If good, maybe a valve job while it's out....Any info appriciated...

? How much can be honed out to cover ring marks

Are they sleeved ? Can they be sleeved???

Do you need new pistons, My guess is yes, ( Alum )

Thanks all...

More Power
12-15-2007, 00:41
? How much can be honed out to cover ring marks

Are they sleeved ? Can they be sleeved???

Do you need new pistons, My guess is yes, ( Alum )


If this is on the cheap, you could just remove the ridge at the top of each cylinder, use a glaze breaker on the cyl walls, then install new rings after cleaning the pistons. Would be better to bore it to whatever is required to clean up the cylinders and remove any taper, then install new oversize pistons.

GM says .030" is the maximum overbore, but you can buy up to .040 over pistons.

The 6.5 is not a sleeved engine, but a sleeve(s) can be installed by a competent engine builder.

Jim

rjwest
12-15-2007, 05:12
More Power...Thanks,!!

Robyn
12-15-2007, 09:36
Howdy

Benn through a bunch of these little beasts. The cylinders on the 6.5 generally dont wear much even with high clock time 200K

If the air filter has been maintained and the oil kept reasonably clean you may very well find hardly any ridge at all.
If this is the case and the cylinders look good as do the pistons, use a bottle brush hone and lighty scuff the walls and install new rings.

These are parent material type blocks (no sleaves) do not sleave a 6.5 as it is not the best plan. It can and has been done BUTTTTTTT I would not.

Piston in these can and do run very high miles and are quite usable. I have a 94 that I did an overhaul on at 237K and it was sweet inside. (It lost a head gasket)
Unless there is damage reuse the stuff. These are spendy pistons and if this is a budgit overhaul there is no need.

The important thing is to clean the ring grooves real good prior to installing the new rings. Dont use a wire brush on the sides of the pistons.
The crowns can be cleaned gently.
(Be sure your ring end gap is per spec, some sets need the top or second ones filed to fit)
Look for any cracks in the Recardo Bowl area of the piston crown (little bowl area at the lower edge near the outside of the block)

The bearings are select fit so look at the back side of the shells to be sure what they are.
Generally, unless someone has been in there a set of standards will work.
It not uncommon to find a real mix and match of sizes on the rods and mains due to the select fit.
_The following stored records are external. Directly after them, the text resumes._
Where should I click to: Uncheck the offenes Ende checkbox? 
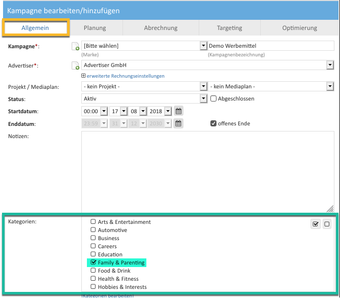[x=213, y=123]
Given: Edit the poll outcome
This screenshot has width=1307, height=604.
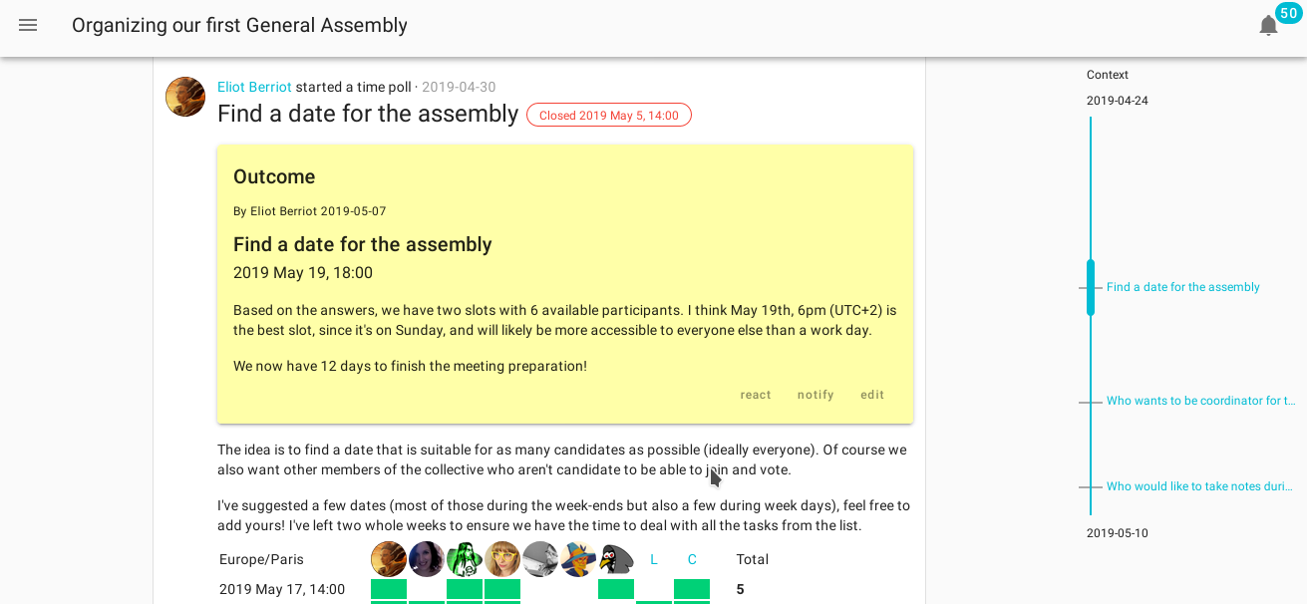Looking at the screenshot, I should [x=872, y=395].
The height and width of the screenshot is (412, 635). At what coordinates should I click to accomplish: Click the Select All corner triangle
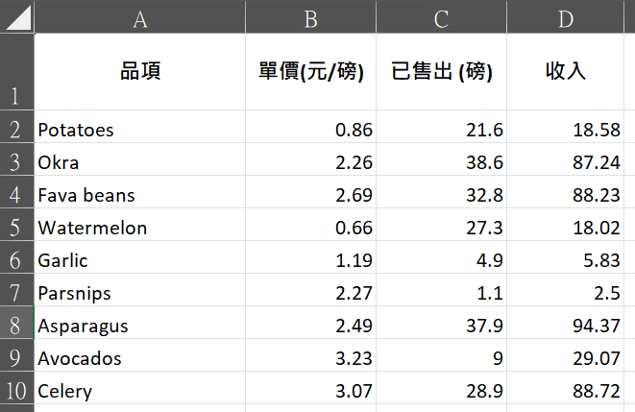coord(17,16)
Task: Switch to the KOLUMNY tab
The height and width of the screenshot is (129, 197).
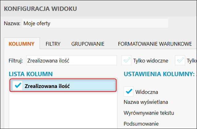Action: [x=21, y=44]
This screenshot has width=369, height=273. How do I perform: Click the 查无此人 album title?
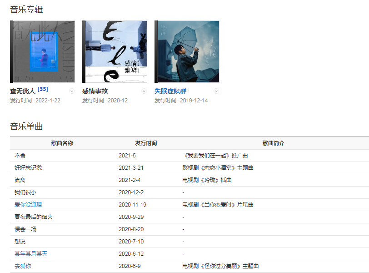23,91
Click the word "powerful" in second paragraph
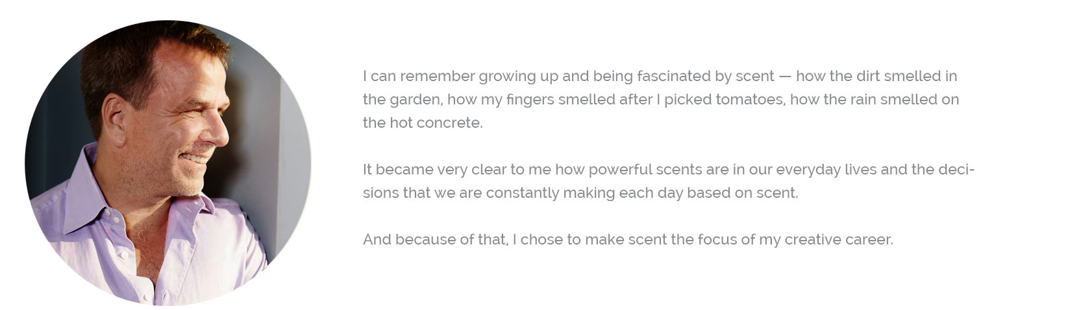 [620, 170]
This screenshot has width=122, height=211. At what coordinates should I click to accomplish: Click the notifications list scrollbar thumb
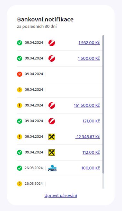pyautogui.click(x=103, y=104)
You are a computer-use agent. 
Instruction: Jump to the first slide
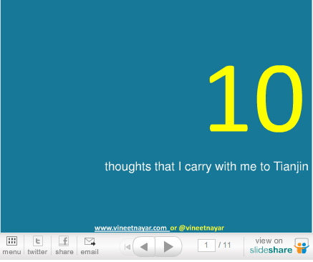(127, 247)
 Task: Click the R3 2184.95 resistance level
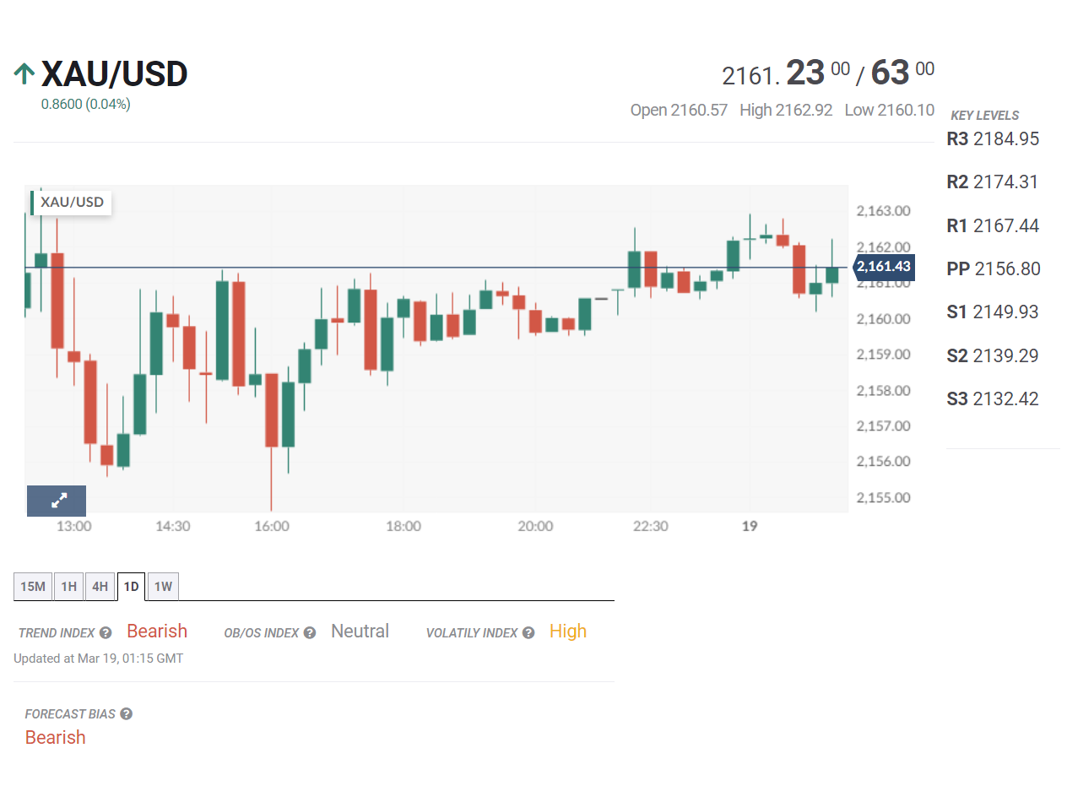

The numbers on the shells will tell the story (everything is in MM)

Just be sure of your clearances.

A set of fresh head gaskets from FELPRO is in order as are new head bolts

The head bolts are a use once and toss (TTL) torque to yield)
The torque spec and pattern come with the bolts. Also be sure the bolts you get have the orange (or some color) silicone sealer on the threads.

A fresh timing chain is usually all you need as the gears and sprockets wear little.

If the rig has been smoking at idle a fresh set of injectors is in order too.

Check the glow plugs and if a connection across the battery for about 6 seconds will make them glow red from the tip back to at least the center use them over and if not replace them.

Having the injector pump tested while its off is not a bad idea either.

To check the block for cracks in the main webs is a quick and easy job.

With the engine upside down and the main caps off and the crank out, clean the area all around the center main webs where the outer bolt holes are.
This is down both sides of the web.
This needs to be very clean and dry.
Now using a hand held PROPANE torch, warm this area up real good on each web until the web area near the outer holes is very very warm.
Look for small lines of oil oozing from a verticle crack.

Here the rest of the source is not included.